- Work item:
Copy, please, the line with "Image resolution: width=1266" and each line that follows it through the end of the data below, exactly as given and without pictures.

- The input:
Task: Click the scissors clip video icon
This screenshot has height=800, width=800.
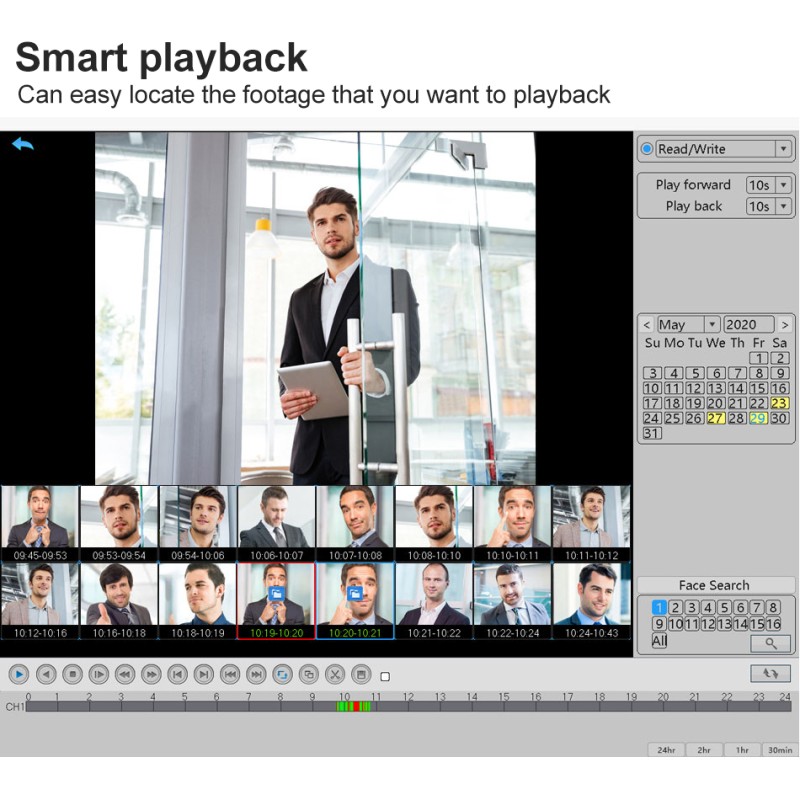Action: pyautogui.click(x=335, y=675)
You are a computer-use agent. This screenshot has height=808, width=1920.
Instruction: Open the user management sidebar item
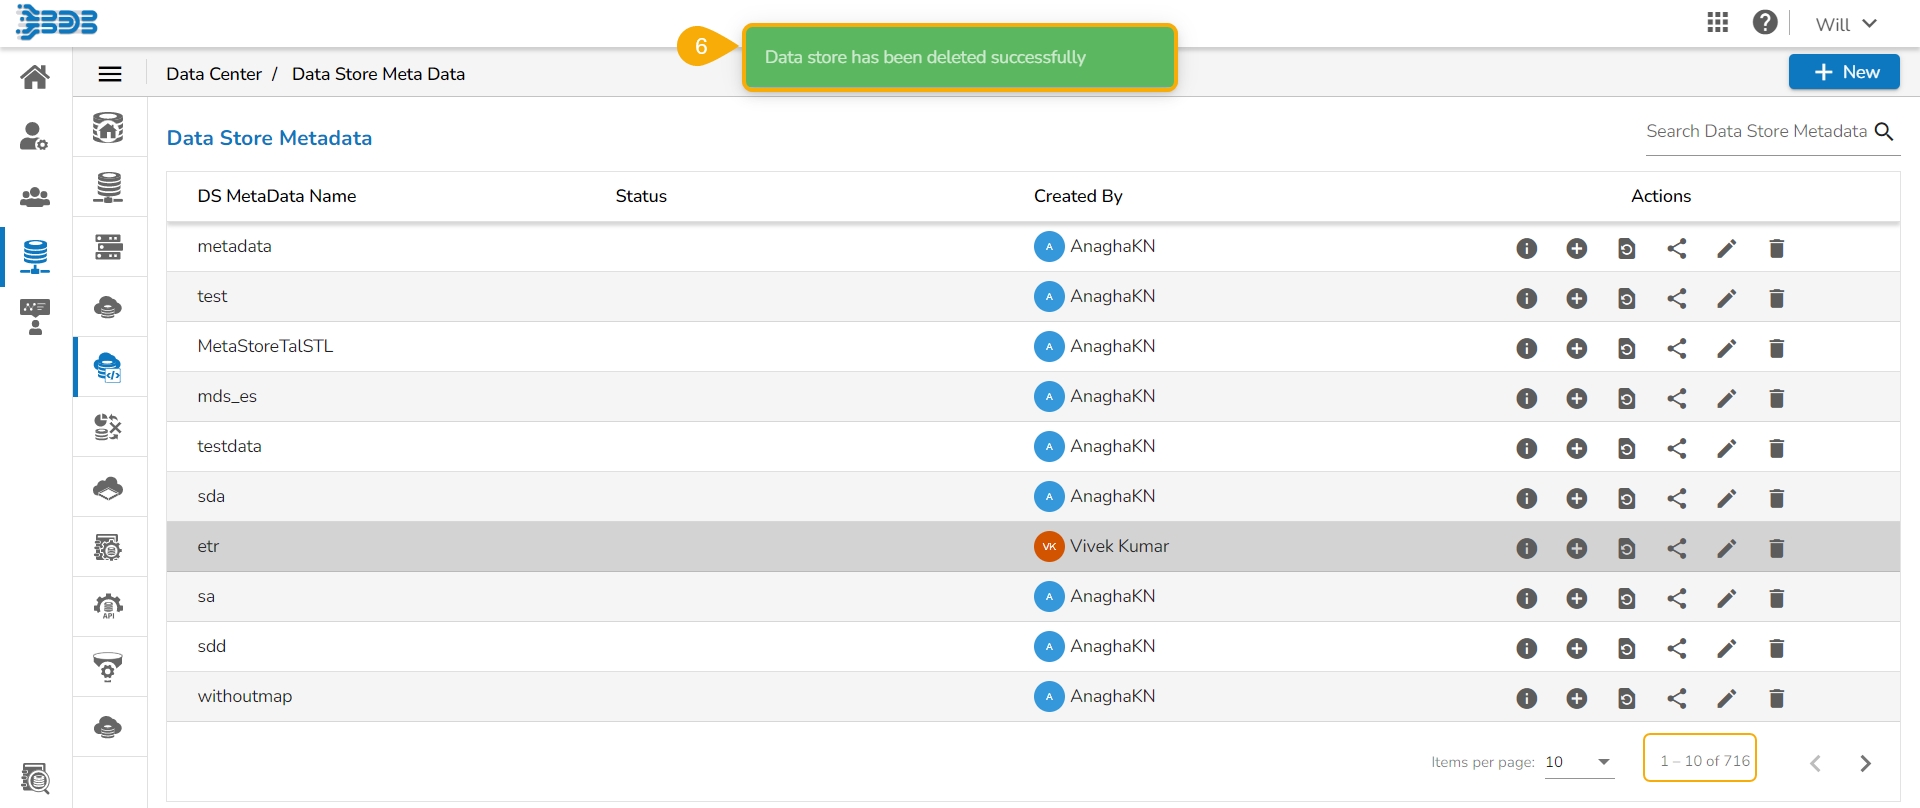[x=35, y=136]
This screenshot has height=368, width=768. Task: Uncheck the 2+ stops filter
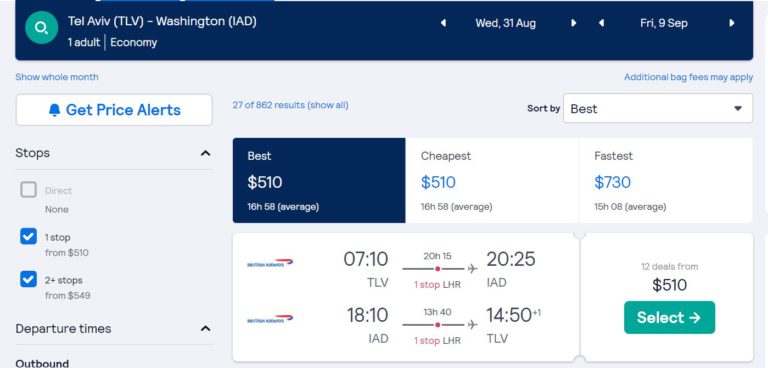pos(28,279)
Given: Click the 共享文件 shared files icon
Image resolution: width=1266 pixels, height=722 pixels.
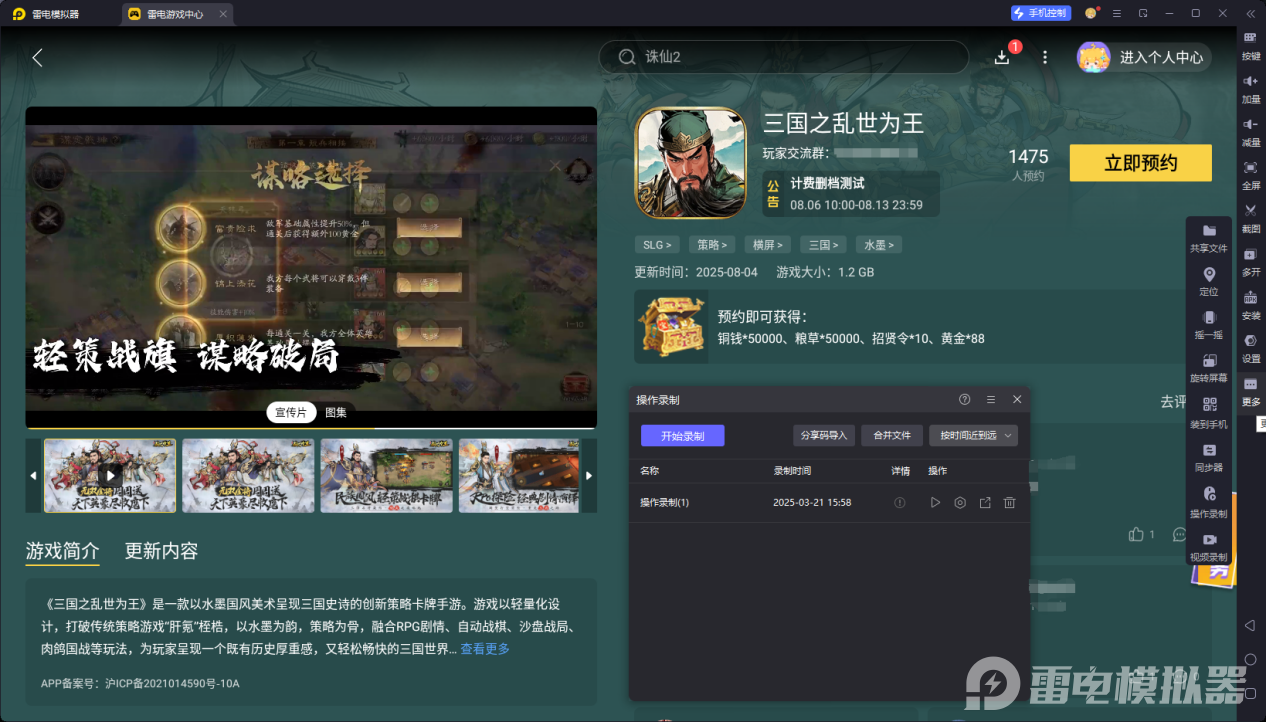Looking at the screenshot, I should [1208, 235].
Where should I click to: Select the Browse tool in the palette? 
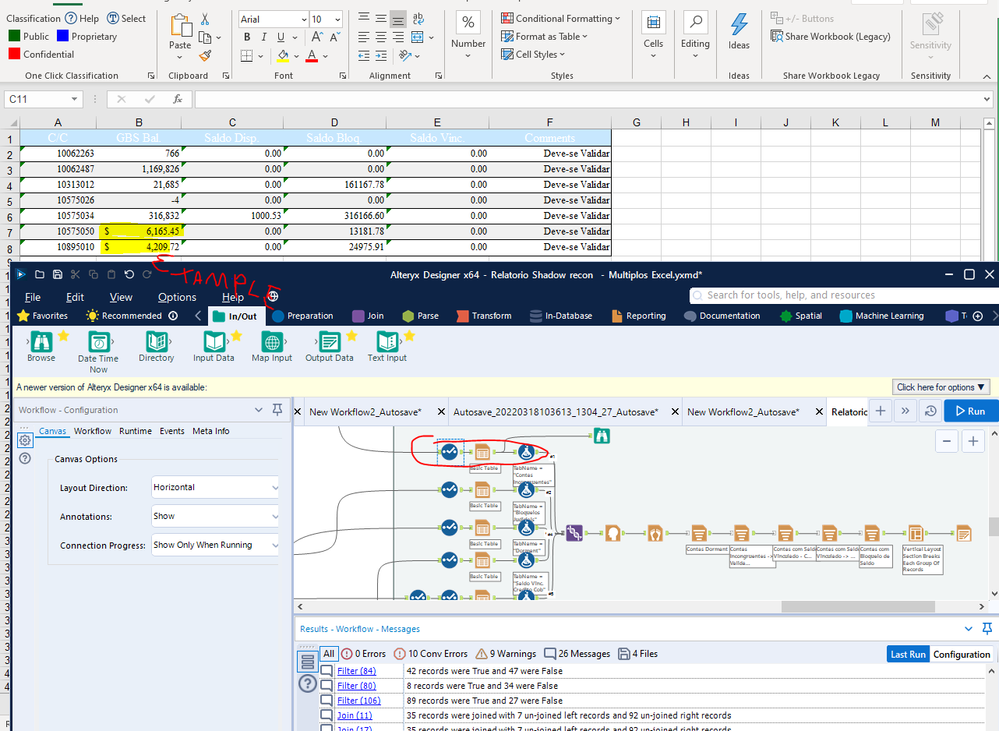click(x=41, y=342)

- Final answer:
Image resolution: width=1266 pixels, height=722 pixels.
Looking at the screenshot, I should [1208, 235].
Where should I click to: Select the Browse tool in the palette? 
click(x=41, y=342)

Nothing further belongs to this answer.